━━ DOCUMENT ━━

# owners manual for mercedes 310d pre sprinter



## 89905 (May 1, 2005)

Hello
Does anyone have a owners manual for a 1993 mercedes 310d ( pre sprinter ).
or a copy.
I have one but its in German and mercedes have not done a reprint in English for some time.
I will pay for it.
cheers
twodogs


----------



## crissy (May 15, 2005)

Hi Twodogs,
If you get offered more than one, please let me know as I'll buy one. I've been unable to find a copy and have tried all the usual sources.
Chris


----------



## 89905 (May 1, 2005)

After I seen a Mercedes operating manual in English go for £63 on ebay I give up on ever getting one .
In the last year I have tryed my local mercedes commecial dealer three times on the last visit I manage to contact the manager of the parts department " No problem Mr Twodogs I will have it for you tommorow "

━━━
━━ DATA SUPPLIED ━━

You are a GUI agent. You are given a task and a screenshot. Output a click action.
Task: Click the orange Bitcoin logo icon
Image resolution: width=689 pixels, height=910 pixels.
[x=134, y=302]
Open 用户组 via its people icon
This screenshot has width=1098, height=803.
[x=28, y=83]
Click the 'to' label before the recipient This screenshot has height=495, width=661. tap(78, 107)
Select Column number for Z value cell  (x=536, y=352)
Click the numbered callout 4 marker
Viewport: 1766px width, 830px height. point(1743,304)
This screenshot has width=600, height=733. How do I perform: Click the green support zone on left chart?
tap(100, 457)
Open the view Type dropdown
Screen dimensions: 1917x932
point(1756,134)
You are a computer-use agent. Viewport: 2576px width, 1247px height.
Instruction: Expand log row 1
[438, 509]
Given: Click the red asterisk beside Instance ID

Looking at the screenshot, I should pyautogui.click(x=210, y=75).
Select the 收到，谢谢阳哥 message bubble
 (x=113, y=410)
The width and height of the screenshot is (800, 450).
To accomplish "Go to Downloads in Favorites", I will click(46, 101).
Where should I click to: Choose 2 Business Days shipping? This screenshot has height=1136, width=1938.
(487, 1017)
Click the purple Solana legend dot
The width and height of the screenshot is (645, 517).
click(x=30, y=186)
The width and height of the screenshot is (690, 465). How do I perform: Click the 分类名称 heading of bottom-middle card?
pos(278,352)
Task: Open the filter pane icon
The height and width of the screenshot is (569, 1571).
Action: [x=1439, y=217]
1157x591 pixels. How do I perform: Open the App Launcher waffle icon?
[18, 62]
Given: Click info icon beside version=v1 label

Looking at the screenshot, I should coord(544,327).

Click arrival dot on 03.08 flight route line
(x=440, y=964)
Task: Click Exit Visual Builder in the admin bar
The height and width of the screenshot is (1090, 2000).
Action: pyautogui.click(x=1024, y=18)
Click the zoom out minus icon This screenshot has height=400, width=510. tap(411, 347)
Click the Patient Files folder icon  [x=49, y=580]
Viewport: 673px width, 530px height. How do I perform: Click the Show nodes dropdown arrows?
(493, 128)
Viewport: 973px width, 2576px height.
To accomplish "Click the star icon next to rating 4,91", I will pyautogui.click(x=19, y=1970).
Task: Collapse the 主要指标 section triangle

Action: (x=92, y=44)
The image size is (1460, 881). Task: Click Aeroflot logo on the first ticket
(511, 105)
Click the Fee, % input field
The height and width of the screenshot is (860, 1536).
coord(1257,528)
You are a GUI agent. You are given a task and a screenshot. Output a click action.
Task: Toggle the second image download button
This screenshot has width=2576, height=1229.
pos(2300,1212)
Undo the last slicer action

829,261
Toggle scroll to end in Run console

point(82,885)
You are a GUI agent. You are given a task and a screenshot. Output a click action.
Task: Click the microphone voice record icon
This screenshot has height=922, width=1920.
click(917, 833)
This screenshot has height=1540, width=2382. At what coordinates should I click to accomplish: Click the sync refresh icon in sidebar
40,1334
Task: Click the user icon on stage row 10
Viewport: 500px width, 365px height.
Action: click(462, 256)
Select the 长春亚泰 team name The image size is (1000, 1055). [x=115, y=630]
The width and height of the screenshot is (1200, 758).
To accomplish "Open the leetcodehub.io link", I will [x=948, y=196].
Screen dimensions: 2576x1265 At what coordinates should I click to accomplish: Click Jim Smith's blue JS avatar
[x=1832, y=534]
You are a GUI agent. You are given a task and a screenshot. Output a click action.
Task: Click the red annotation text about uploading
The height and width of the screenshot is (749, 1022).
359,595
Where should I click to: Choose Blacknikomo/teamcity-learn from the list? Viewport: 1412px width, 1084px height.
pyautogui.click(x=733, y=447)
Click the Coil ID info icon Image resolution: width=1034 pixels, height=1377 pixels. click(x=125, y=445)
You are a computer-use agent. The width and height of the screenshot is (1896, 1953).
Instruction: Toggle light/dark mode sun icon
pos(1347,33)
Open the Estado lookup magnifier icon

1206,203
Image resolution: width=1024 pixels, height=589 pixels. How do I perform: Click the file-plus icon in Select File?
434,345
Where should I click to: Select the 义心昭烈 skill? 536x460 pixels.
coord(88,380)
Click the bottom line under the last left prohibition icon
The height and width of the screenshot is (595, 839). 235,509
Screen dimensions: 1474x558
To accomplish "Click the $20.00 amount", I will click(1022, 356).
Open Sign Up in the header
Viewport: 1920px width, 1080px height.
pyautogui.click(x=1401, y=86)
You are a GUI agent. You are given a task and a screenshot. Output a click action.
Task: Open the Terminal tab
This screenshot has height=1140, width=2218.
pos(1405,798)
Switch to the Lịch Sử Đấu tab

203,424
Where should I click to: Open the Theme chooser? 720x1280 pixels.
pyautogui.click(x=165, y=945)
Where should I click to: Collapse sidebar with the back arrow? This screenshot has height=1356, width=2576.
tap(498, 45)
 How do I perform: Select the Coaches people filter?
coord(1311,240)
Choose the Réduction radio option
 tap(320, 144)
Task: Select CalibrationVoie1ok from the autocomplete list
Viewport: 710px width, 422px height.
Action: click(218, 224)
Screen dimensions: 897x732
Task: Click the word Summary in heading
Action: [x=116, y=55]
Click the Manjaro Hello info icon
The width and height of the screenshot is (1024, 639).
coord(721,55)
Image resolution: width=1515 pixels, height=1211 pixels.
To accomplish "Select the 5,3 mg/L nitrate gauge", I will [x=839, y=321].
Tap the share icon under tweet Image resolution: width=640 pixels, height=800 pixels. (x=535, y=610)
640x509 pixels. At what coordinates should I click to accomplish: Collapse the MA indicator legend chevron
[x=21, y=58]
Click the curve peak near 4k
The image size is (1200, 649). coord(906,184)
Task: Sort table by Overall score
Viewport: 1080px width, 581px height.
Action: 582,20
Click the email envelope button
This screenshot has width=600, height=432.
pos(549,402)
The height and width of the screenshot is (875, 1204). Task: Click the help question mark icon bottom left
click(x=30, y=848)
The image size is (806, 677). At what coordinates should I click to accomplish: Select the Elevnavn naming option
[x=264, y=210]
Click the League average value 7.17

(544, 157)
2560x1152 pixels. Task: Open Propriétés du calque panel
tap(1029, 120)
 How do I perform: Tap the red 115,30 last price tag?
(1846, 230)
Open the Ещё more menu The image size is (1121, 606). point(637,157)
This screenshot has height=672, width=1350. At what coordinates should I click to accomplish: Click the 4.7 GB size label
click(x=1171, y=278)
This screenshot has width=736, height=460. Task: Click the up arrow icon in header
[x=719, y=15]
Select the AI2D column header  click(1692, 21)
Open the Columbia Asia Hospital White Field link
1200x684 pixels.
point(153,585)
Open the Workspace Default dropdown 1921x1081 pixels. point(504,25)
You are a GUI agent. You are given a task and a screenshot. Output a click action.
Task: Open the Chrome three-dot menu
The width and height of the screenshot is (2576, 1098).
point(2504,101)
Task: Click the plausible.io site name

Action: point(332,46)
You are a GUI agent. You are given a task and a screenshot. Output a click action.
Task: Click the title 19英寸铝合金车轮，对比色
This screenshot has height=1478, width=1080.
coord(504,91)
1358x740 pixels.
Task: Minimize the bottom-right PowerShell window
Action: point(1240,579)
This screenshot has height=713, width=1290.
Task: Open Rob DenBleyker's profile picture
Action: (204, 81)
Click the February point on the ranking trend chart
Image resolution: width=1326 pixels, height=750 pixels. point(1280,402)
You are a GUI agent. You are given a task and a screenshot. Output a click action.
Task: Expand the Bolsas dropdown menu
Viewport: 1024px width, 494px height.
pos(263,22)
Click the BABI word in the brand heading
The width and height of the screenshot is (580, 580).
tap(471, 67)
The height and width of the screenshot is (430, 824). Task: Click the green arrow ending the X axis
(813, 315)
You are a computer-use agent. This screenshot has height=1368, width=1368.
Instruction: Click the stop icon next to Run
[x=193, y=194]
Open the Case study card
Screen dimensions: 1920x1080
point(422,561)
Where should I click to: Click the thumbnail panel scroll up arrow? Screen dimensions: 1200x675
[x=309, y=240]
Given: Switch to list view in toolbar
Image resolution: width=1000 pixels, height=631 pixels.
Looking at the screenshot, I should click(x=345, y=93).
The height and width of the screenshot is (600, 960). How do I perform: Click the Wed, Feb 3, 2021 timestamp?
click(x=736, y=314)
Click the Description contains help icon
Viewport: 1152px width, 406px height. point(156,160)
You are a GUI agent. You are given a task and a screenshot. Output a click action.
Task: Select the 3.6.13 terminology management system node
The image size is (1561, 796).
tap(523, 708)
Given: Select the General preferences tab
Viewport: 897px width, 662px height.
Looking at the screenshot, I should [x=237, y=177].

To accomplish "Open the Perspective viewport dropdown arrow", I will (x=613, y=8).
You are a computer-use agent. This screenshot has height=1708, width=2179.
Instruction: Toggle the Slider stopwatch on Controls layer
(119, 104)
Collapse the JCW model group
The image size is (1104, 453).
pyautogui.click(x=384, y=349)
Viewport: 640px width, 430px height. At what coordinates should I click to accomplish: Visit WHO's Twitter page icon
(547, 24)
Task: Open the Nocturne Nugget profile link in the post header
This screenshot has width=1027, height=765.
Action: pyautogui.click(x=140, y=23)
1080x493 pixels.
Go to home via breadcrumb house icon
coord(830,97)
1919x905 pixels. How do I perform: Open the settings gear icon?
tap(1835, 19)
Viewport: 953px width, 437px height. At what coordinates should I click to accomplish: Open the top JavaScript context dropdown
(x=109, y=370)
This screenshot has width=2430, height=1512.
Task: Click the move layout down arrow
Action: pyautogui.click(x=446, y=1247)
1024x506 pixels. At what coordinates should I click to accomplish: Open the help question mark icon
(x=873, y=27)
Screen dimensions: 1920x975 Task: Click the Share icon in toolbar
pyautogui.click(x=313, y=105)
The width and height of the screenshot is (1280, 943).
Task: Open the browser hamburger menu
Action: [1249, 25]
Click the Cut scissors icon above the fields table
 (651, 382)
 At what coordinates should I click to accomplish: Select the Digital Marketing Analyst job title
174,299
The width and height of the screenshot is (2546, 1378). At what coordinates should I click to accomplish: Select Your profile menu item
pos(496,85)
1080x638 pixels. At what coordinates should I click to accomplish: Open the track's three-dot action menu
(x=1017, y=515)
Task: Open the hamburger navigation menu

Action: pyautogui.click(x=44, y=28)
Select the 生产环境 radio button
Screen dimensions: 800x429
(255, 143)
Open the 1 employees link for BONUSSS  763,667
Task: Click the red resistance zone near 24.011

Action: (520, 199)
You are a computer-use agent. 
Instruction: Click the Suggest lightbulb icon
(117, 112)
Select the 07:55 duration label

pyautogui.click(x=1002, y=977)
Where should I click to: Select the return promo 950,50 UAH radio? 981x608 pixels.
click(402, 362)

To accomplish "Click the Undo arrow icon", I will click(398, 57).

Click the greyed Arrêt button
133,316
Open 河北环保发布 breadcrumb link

━━━

> [TASK INSTRUCTIONS]
1 – Using the Mercedes 310d manual thread, state whether each statement agrees with it, answering yes or no and quoting the deciding words. (a) The first poster already owns a manual in German. (b) crissy obtained a copy from one of the usual sources. (c) An English operating manual sold on ebay for £63.
2 – Swap "German" for "French" in the Mercedes 310d manual thread, and write out everything from "I have one but" down to "(May 15, 2005)" with that change.
3 – Finish out the next part of the Mercedes 310d manual thread, beginning after its final post.

> [THE REPLIES]
1 –
(a) Yes: "I have one but its in German"
(b) No: "I've been unable to find a copy and have tried all the usual sources."
(c) Yes: "After I seen a Mercedes operating manual in English go for £63 on ebay"

2 –
I have one but its in French and mercedes have not done a reprint in English for some time.
I will pay for it.
cheers
twodogs


----------



## crissy (May 15, 2005)

3 –
the next day there it was and the cost £6 .
I think I was lucky to get the parts manager or i would be still looking on ebay.
see you on the road 
twodogs


----------



## crissy (May 15, 2005)

Hi twodogs,
Can you let me know the dealer's name and number so I can try to get one too. I've just called our local Merc commercial dealer (again) and told him that someone else had managed to get one, but he looked it up and said it just wasn't available, there or in their group. He said he ordered one for someone over a year ago and it still hasn't materialised! He then said try again in a month :? which seemed a little strange ...
Thanks,
Chris


----------



## 89905 (May 1, 2005)

hello Chris
as soon as I get home from work I will dig out the paper work from mercedes and post .
the manual is the English verstion covering 2/3/4 series vans.
if all fails I will sort you out a photocopy .
I Tryed several times over a year, to think that mercedes have them sat on the shelf drives me mad .
see you on the road
twodogs


----------



## 89905 (May 1, 2005)

Chrissy
I have sent you a personal message with the details for the manual.
twodogs


----------



## 89905 (May 1, 2005)

hello again Chrissy,
what motorhome is built on your mercedes chassis ?
twodogs


----------



## crissy (May 15, 2005)

Hi Twodogs, thanks for the p.m.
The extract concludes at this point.